Data vital yang terekam oleh sabuk pemantau secara otomatis terkirim melalui jaringan seluler ke pusat data pemantauan di puskesmas dan bidan desa terdekat. Jika terjadi lonjakan tekanan darah atau kelainan detak jantung janin, sistem akan memberikan peringatan dini kepada bidan untuk segera mendatangi rumah pasien Ibu Hamil tersebut. Penanganan proaktif ini mencegah terjadinya komplikasi fatal seperti eklamsia atau gawat janin yang kerap terlambat dideteksi pada kehamilan risiko tinggi.

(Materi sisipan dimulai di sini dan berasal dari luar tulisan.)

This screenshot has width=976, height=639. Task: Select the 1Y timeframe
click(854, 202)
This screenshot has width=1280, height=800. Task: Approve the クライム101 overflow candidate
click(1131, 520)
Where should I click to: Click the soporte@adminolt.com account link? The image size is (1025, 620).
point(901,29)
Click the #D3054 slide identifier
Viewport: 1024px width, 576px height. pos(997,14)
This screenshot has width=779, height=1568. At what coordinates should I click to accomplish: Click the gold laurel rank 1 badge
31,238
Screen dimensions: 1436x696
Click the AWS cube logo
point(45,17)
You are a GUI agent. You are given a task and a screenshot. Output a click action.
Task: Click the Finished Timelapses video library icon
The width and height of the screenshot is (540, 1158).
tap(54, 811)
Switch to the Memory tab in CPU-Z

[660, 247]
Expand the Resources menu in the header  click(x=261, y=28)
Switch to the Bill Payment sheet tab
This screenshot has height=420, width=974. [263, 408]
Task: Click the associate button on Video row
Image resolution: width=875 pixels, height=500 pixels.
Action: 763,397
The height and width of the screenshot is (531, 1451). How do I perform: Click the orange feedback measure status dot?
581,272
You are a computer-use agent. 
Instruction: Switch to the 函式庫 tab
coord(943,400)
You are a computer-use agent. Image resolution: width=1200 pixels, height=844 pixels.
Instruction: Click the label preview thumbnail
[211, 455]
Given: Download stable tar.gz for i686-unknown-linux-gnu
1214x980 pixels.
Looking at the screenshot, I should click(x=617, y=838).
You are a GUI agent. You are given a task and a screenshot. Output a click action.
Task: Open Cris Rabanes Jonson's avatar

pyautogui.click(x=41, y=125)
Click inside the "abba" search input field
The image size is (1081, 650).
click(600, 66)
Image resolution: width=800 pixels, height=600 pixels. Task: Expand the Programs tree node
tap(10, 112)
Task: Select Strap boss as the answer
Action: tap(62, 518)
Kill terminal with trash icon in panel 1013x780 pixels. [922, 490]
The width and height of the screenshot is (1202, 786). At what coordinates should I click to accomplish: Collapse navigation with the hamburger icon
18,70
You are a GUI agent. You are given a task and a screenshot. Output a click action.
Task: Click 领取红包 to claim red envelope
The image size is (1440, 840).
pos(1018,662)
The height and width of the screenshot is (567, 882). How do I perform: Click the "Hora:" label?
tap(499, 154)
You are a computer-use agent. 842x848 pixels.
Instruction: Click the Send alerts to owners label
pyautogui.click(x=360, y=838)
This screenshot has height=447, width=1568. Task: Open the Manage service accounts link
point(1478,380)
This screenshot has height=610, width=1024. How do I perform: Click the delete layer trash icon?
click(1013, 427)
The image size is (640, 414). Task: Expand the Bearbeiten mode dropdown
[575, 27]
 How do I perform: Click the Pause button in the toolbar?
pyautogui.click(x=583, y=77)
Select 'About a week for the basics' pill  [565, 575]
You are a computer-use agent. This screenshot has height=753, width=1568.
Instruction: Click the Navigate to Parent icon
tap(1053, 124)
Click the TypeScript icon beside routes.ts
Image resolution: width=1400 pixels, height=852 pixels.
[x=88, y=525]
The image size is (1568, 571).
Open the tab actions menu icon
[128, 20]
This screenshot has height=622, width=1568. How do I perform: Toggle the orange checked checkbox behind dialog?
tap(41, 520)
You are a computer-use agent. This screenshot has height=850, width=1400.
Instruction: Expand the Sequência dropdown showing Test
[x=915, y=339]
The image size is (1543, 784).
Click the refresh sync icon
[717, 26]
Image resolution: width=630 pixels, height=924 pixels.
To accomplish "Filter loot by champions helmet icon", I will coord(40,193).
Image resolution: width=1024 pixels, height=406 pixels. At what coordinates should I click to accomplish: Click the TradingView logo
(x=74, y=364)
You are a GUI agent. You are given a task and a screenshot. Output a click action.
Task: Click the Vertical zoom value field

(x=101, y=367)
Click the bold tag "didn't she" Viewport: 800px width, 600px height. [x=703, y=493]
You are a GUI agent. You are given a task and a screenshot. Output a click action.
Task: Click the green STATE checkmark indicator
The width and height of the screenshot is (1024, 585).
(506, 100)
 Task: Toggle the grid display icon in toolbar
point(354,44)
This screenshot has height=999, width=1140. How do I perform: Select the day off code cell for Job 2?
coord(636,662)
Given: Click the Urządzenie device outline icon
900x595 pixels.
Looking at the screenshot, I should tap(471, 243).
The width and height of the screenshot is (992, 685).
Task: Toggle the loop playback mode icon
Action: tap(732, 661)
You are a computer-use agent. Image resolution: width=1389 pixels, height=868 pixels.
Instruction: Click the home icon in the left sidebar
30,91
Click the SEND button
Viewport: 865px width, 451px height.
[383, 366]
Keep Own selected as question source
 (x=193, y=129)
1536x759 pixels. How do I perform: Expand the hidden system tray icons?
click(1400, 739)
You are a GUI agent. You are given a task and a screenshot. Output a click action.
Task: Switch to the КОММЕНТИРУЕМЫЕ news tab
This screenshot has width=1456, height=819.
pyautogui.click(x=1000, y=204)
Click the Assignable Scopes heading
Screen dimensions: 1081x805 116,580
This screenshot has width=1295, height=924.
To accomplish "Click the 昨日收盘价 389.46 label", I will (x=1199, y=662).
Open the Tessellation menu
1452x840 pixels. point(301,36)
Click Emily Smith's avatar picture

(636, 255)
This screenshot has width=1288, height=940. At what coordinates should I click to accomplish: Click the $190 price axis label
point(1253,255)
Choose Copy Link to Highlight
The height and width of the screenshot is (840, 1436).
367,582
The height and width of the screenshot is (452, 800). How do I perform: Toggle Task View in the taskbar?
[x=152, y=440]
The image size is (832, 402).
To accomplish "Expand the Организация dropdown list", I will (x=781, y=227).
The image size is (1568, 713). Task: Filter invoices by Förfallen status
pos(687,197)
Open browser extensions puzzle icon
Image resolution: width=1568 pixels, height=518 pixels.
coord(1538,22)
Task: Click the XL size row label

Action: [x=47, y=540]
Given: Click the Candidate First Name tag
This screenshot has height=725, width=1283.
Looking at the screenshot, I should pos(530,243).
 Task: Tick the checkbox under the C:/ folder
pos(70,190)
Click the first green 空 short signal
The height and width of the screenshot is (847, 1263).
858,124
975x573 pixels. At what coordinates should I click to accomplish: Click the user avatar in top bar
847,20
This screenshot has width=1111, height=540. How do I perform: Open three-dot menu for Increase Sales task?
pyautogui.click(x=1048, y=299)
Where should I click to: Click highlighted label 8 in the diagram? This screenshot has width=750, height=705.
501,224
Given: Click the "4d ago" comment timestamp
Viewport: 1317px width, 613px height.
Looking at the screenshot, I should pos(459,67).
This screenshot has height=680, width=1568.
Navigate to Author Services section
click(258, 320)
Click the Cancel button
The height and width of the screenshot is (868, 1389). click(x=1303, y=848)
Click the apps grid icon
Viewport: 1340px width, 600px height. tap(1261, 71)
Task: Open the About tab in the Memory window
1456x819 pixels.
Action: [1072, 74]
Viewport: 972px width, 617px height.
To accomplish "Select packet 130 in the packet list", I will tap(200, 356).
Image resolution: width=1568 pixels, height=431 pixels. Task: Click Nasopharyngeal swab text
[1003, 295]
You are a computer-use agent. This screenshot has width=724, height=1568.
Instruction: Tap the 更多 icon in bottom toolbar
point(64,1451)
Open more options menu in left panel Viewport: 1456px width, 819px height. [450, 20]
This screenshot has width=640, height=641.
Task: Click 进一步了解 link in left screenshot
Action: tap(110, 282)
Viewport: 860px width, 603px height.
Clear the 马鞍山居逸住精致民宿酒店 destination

Keunggulan alat ini sangat dirasakan oleh masyarakat yang tinggal di kawasan pelosok Aceh Barat yang jauh dari pusat fasilitas kesehatan sekunder. Para Ibu Hamil tidak perlu lagi melakukan perjalanan jauh yang melelahkan hanya untuk sekadar memeriksakan kondisi kehamilan rutin yang berisiko memicu kelelahan fisik. Bidan dapat memantau kesehatan ibu dan janin dari jarak jauh secara aman, transparan, dan berkesinambungan sepanjang usia kehamilan hingga persalinan.
Tim peneliti STIKES Aceh Barat juga memberikan pelatihan pengoperasian alat dan pendampingan gizi intensif bagi para suami dan keluarga pasien. Pelibatan keluarga sangat krusial untuk memastikan alat dipakai secara benar serta menciptakan lingkungan rumah tangga yang aman dan bebas dari stres bagi ibu mengandung. Pemahaman mengenai tanda bahaya kehamilan juga ditanamkan kepada seluruh anggota keluarga demi keselamatan bersama.
Inovasi teknologi kesehatan berbasis kebutuhan daerah ini membuktikan kapasitas tinggi akademisi Aceh Barat dalam menghadirkan pemecahan masalah kesehatan masyarakat yang konkret. Dukungan dari pemerintah daerah terus digalang agar produksi alat pemantau ini dapat diperluas ke seluruh puskesmas di provinsi Aceh. Terobosan ini menjadi langkah nyata dalam menjamin hak keselamatan ibu dan bayi saat melahirkan generasi penerus bangsa.